What is expected:
Write out every line below that includes the word "miminko".

(Stored records)
⁂
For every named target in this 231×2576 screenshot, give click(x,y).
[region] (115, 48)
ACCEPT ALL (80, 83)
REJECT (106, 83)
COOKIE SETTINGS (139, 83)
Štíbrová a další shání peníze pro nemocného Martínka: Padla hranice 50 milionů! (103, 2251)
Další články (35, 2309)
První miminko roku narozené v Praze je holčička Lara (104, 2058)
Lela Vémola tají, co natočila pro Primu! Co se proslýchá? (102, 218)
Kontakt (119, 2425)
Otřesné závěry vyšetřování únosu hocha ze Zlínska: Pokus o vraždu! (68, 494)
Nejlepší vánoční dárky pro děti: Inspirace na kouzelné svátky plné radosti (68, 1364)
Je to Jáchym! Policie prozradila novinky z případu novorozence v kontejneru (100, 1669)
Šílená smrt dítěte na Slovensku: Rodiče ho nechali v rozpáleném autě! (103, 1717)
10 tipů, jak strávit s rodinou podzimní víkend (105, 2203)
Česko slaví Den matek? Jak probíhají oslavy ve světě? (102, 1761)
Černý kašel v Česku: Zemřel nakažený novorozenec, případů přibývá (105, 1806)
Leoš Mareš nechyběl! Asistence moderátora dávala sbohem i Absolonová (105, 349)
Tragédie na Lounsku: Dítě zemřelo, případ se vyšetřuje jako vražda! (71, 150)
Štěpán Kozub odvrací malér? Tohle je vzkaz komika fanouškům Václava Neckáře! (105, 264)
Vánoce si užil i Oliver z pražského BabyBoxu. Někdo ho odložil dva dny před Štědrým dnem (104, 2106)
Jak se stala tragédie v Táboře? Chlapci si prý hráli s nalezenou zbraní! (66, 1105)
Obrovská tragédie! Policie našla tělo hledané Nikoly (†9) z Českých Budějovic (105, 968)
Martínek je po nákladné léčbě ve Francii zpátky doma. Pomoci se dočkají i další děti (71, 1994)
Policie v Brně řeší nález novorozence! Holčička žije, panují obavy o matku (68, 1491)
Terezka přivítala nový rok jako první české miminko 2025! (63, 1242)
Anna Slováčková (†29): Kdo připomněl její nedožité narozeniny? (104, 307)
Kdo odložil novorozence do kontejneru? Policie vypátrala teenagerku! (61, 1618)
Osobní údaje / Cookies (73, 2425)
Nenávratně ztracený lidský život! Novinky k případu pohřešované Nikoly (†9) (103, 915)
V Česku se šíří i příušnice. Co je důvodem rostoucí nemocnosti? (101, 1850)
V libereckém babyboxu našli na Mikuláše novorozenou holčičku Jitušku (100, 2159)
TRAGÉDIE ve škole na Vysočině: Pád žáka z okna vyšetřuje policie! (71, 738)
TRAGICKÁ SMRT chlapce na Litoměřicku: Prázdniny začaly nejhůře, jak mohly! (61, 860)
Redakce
⁂
Reply:
První miminko roku narozené v Praze je holčička Lara (104, 2058)
Terezka přivítala nový rok jako první české miminko 2025! (63, 1242)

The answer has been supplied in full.